Most analysts expect that the reduced value of people's homes (after the collapse of the real-estate bubble) will cause them to spend more cautiously. In other words, they're expecting a recession led by lower demand.
I've never quite bought this theory, and I'm not too surprised by the government's non-disastrous readings from October (retail sales ok, job growth better than expected, consumer sentiment lower but not terribly so, commodity prices moderating).
If anything, we're likely to get muted consumer activity because mortgage refinancings have dropped to near zero. This is not normal in a time of declining interest rates (the 10-year US Treasury note is now trading to yield around 4.30%). But even people with sterling credit are finding that the refinancing window has slammed shut due to risk aversion by traditional lenders. (The non-traditional lenders that fueled the bubble are essentially out of the business.)
My concern about business growth comes from the supply side. I've been very worried that global investors will dial down their risk tolerance in the wake of this year's disorders in the financial system (which are closely related to, but different from, the collapse in US housing values). That would lead to reduced credit formation and, some time later, reduced business activity.

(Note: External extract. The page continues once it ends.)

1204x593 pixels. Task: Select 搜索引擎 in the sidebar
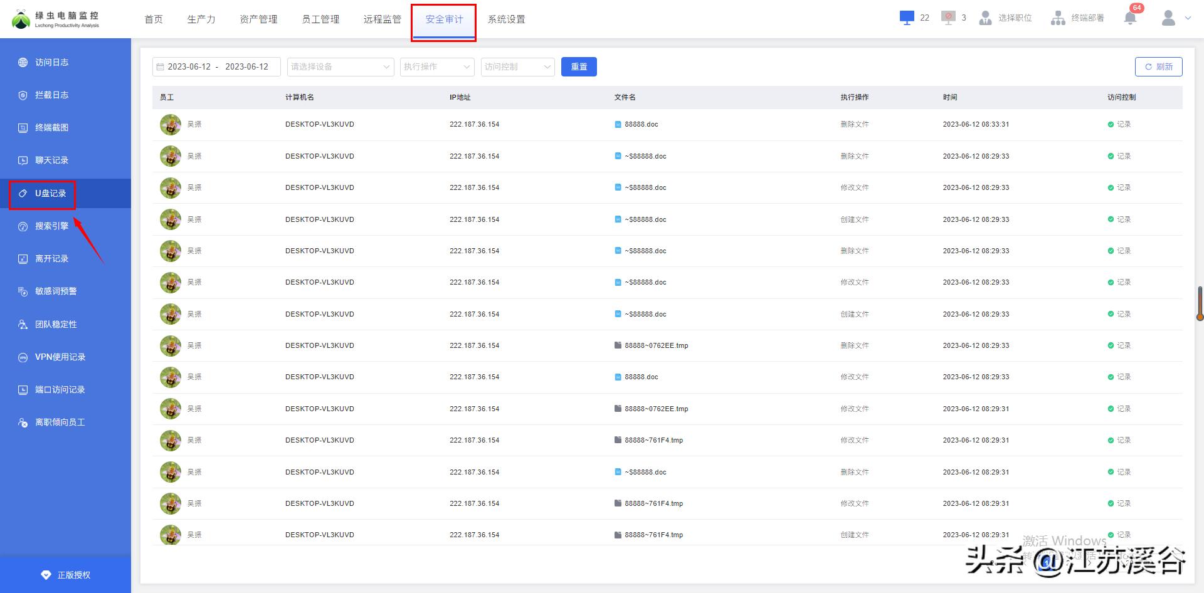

If I'm right about that, then you would expect to see sharp inflation as we come out of whatever economic softness we experience in the next few months, and quite likely a quick reversal of the Federal Reserve's monetary easing. That in turn would create a big-time dollar rally, all else equal.
What wouldn't be equal? Economic conditions in Europe, which now look to be slowing rather sharply. Europe's economies are considerably more export-driven than ours is. If this trend holds up, it will mute the pressure for the euro to appreciate against the dollar.
The role of oil prices is very, very interesting. Oil is now about 10% down from its intraday peak over $98 a barrel, reached last week. Gold is also down below $800 an ounce. I stand by my theory, expressed in several RS posts, that the commodity strength was a technical reaction to lower US interest rates rather than market fundamentals.
One confirmation of that, is that prices for downstream products (gasoline and distillates) have not spiked nearly as much as crude prices. That may be signalling a slowdown in demand in response to the higher crude price. The next few weeks will tell us, so watch prices for gasoline and heating oil.
Additionally, if the economic stats continue to show resilience, the pressure will come off the Federal Reserve to reduce interest rates again when it meets in December. If the markets decide that the Fed will stop cutting rates, expect a dollar rally.
As has been the typical pattern in recent years (since the Federal Reserve more or less got its act together), any recession we experience will be short and shallow, and will probably be over before it even shows up in the stats.
Keep this in mind next summer when Hillary Clinton is screaming that we need a big dose of higher taxes and new Federal spending to improve economic conditions that she will characterize as worse than the Great Depression.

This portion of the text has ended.